Les meilleurs résultats s'acquièrent dans la simplicité. Je ne crois pas à la souffrance. Workaholic passionné, je ne voue un culte qu'au moindre effort pour un effet maximum. Bien préparée, avec un casting aux petits oignons, des musiciens cultivés et généreux, un réalisateur aux intentions claires, la séance s'annonçait prometteuse. Entendre que la préparation peut être laborieuse, mais l'acte de création doit préserver la fraîcheur de l'inspiration. Nous ne devons être freinés ni par la technique ni par une insatisfaction forcément justifiée. En moins de temps qu'il n'en faut pour le dire nous nous installons et nous jouons, comme des enfants. On s'amuse à prendre les tons les plus variés, à changer de rôle, et nos maladresses provoquent l'hilarité générale. À la pause nous nous offrons le luxe de regarder quelques morceaux de Spike Jones sur le petit écran du salon et nous pleurons quand le rire nous submerge. Il y a des évidences dans l'alchimie humaine. Vincent Segal me dit qu'il était certain qu'Antonin-Tri Hoang nous épaterait du haut de ses 22 ans. Nous formons un trio symphonique qui ne me fait pas regretter l'orchestre d'Europe de l'Est évoqué initialement pour enregistrer la musique de ce long métrage. Le violoncelliste et le souffleur sont tantôt les solistes d'un concerto, tantôt ils s'intègrent à la masse orchestrale. Les instruments d'aujourd'hui me permettent de réaliser mon rêve d'enfant, un ensemble virtuel aux bouts des doigts, une palette de timbres inouïs ou totalement référentiels.

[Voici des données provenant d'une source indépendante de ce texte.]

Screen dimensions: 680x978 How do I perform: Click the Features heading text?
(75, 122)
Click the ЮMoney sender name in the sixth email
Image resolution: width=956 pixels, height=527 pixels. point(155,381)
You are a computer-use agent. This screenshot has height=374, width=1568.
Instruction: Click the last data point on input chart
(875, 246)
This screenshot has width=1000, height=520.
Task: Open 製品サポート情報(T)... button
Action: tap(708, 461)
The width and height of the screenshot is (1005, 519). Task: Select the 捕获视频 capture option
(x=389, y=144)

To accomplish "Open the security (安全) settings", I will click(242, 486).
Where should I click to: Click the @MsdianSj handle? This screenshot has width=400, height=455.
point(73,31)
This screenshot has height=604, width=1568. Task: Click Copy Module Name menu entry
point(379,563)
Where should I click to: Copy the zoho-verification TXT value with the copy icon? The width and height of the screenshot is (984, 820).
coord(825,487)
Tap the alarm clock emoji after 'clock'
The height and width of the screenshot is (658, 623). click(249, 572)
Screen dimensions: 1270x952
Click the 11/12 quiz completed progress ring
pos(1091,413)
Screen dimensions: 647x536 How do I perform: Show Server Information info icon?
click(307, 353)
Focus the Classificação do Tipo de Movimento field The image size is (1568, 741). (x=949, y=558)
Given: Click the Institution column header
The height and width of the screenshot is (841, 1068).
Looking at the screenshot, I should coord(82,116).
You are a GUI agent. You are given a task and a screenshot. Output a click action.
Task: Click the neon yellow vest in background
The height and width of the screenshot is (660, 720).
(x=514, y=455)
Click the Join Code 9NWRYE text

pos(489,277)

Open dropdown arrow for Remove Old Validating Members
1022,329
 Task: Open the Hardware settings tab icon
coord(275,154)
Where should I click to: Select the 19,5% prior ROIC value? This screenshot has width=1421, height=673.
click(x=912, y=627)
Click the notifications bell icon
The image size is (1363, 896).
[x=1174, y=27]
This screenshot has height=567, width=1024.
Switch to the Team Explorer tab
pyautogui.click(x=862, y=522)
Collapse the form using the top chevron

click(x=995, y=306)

En 48 heures nous mettons en boîte quantité de morceaux différents. À de rares exceptions la première prise est la bonne, parce que nous savons pourquoi nous l'exécutons. Le premier jour je m'emberlificote à vouloir délivrer des mixages différents pour chacun. La schizophrénie ne me distrait pas de la musique, mais j'opère quelques ratés comme ne pas avoir vérifié que la machine qui enregistre est lancée ! Cela n'arrive qu'une fois. J'ai si honte que je passerai la nuit à mixer pour vérifier que nous n'avons pas besoin de recommencer quoi que ce soit. Pour de multiples raisons, nous continuerons aux casques, pour mes camarades une oreille sur leur instrument l'autre dans le mix. Je n'ai plus à me préoccuper de technique : ce que j'entends est ce que vous entendrez. Du moins je crois l'entendre, car l'état second que suppose l'interprétation instantanée n'autorise l'écoute critique que plus tard.